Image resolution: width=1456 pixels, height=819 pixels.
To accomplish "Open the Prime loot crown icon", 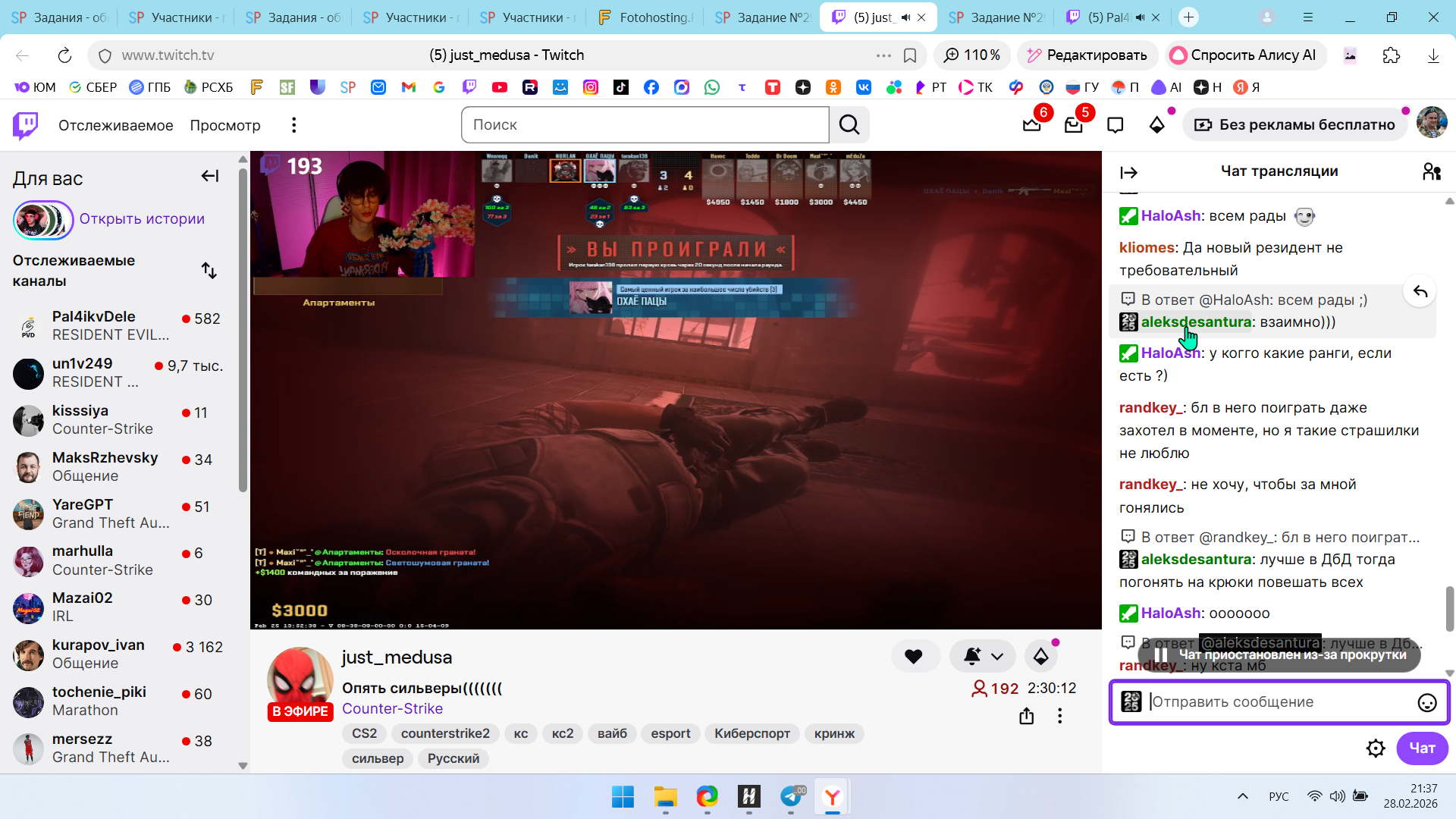I will [x=1031, y=125].
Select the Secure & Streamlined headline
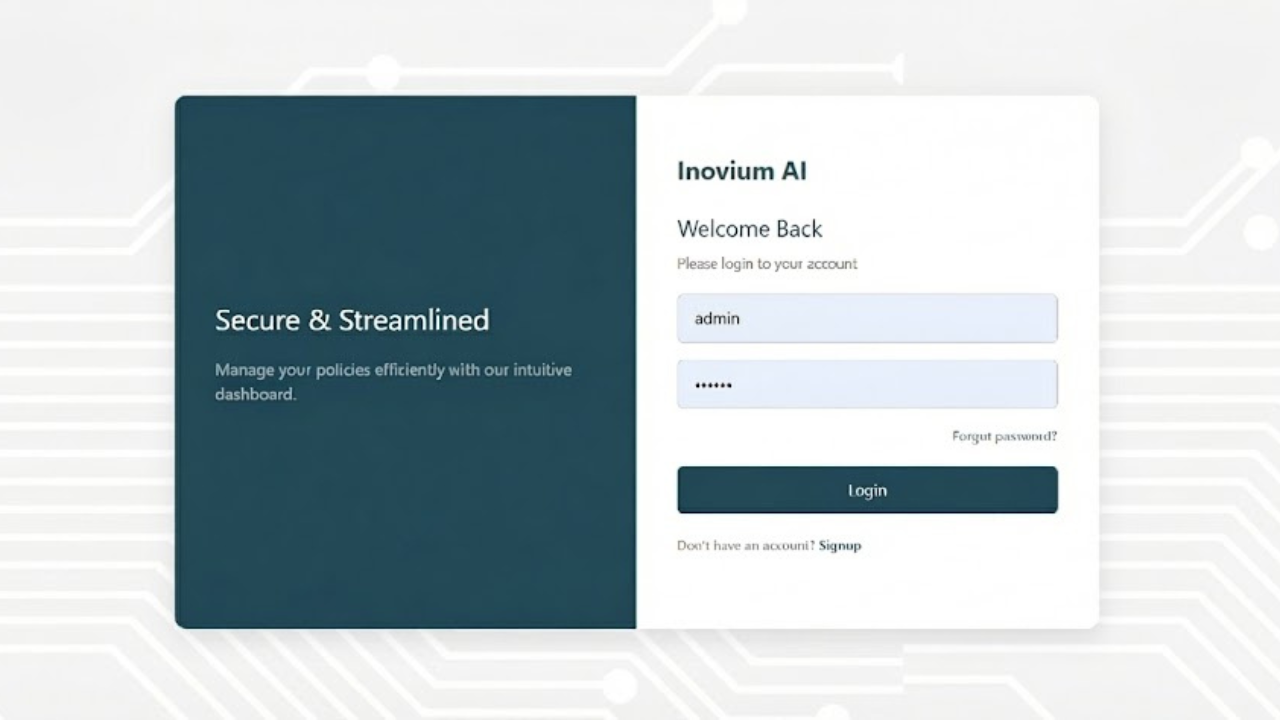 pyautogui.click(x=352, y=320)
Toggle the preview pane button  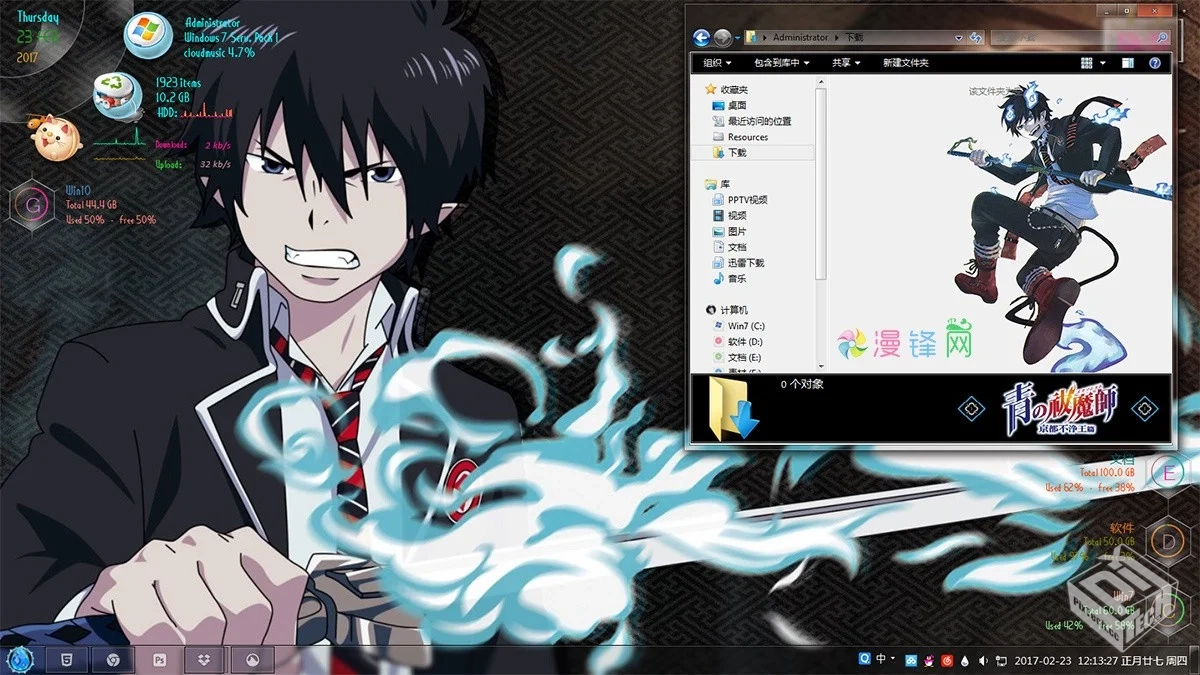(x=1130, y=63)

------------------------------

Goal: Gather every line of the records above that contains the string "height" and copy each one out. Match case exactly.

Result for this task:
Image resolution: width=1456 pixels, height=819 pixels.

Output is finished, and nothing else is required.